The Bond test is still surprisingly popular, despite the advances in modelling and computing power. However, it is well deomstrated that sizing SAG/AG mills on this basis is disastrous, so there are a number of different modelling techniques used for modelling and scale-up of these mills - all of which are rather empirical. Most designeres still do an across the circuit power check based on the Bond work index. There is some excellent work published by Steve Morrell on this topic.
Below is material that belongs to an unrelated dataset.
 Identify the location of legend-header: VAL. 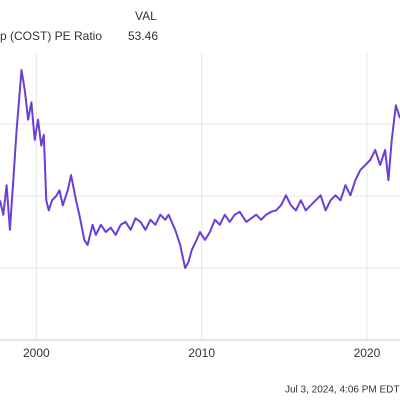
(146, 16).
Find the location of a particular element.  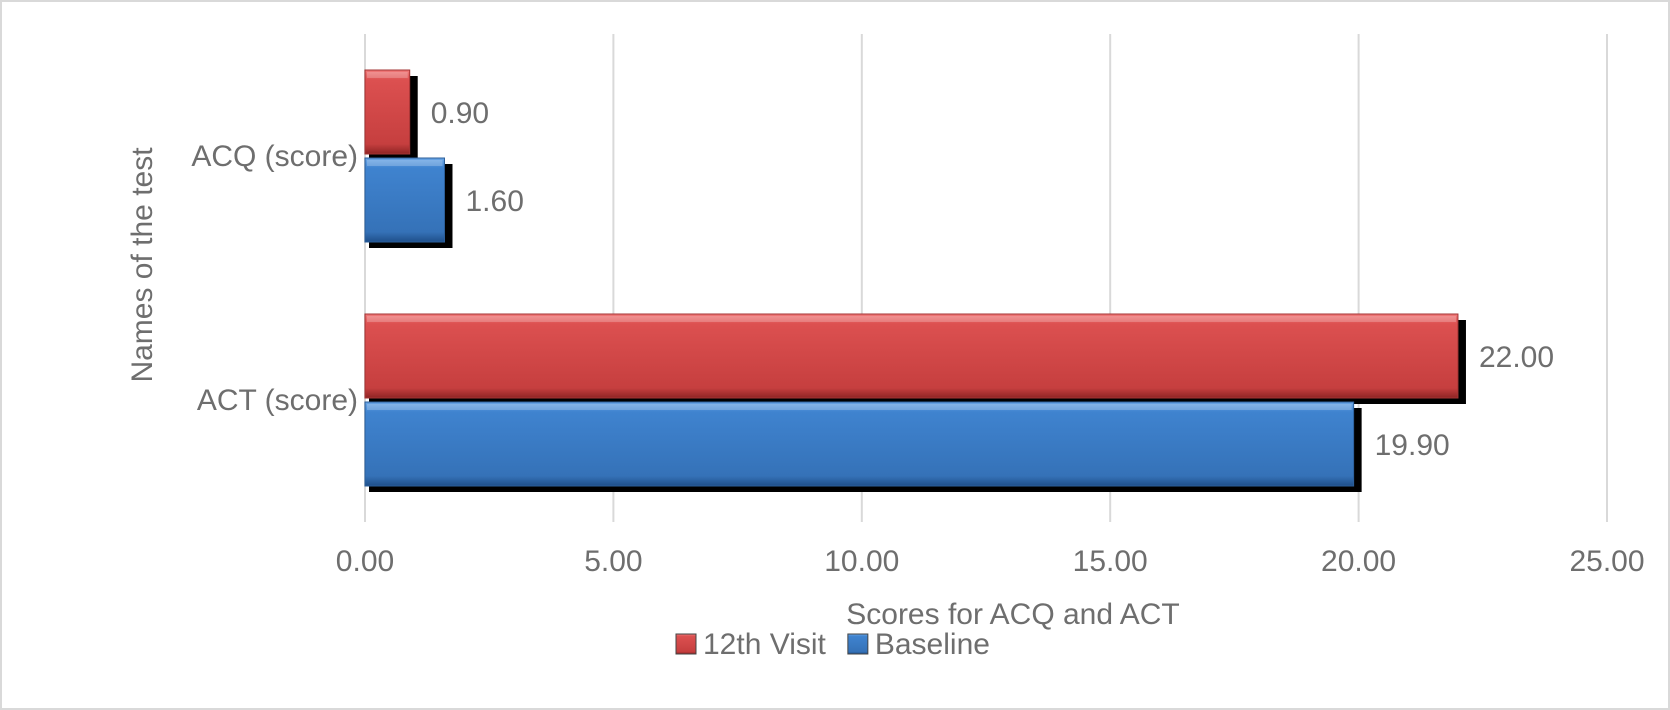

x-tick-label: 5.00 is located at coordinates (613, 562).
Post by Adam Johnston on Jan 10, 2006 20:19:00 GMT
Computer simulation is only as good as the information that is the input. Rocks are usually a mixture of various minerals, hard and soft. An abreviated test that did not reach steady state as a Bond Work Index does would only be assessing the hardness of the soft minerals and would not be representative of the rock as a whole. Technology advances but the rocks stay the same. Adam
As I understand it the BWI calcs are used to determine mill sizing etc. How does the OWI relate to the BWI. Does the actual OWI as calculated from plant data serve as a check to see what the efficiency of the mill is compared to the original BWI ?
Secondly ,many plants look at the OWI of the -75µm fraction. This figure is presumably very different from the OWI index (the OWI looks at the energy required to reduce a feed particle of spesific size to a product of a spesific finer size -is this correct ?)
Indeed the OWI is often used to test the efficiency of a plant against its theoretical capability. However, as Morrell has demonstrated, the OWI is a stronger function of the degree of reduction than given by the standard Bond equation. Thus a plant that is operated well and produces a finer grind tends to be penalised relative to one that is cruising and producing a coarser grind at a consideraly lower energy input. The Bond equation is also insensitive to top feed size, but the real OWI is sensitive to this. Although poor operation wil increase the OWI, a simple across the circuit measure does not inform on this.
When quoting BWI or OWI, the product size should always be given. The energy to reduce to a % specific size, such as 75um, is the specific enerery, which is simply power across the cicuit divided by the tons per hour of -75um material that is produced. In its self this is a useful number, but it should be clarified whether the tons of -75um in the product are used (which is usual) or the tons of fresh -75um produced - which has the -75um that are in the feed subtracted from the product. The latter is more correct, but as the %-75um in the feed is often not known, this definition is not usually used.
Bond procedure gives very good results when you use it correctly and includes correction factors as proposed by F.C.Bond later (after 2 original papers). It still works good for rod and ball milling when your measure lab BWI close as possible to designed screen size, continue to pilot procedures and finally checks power consumptions vs work on plant mill.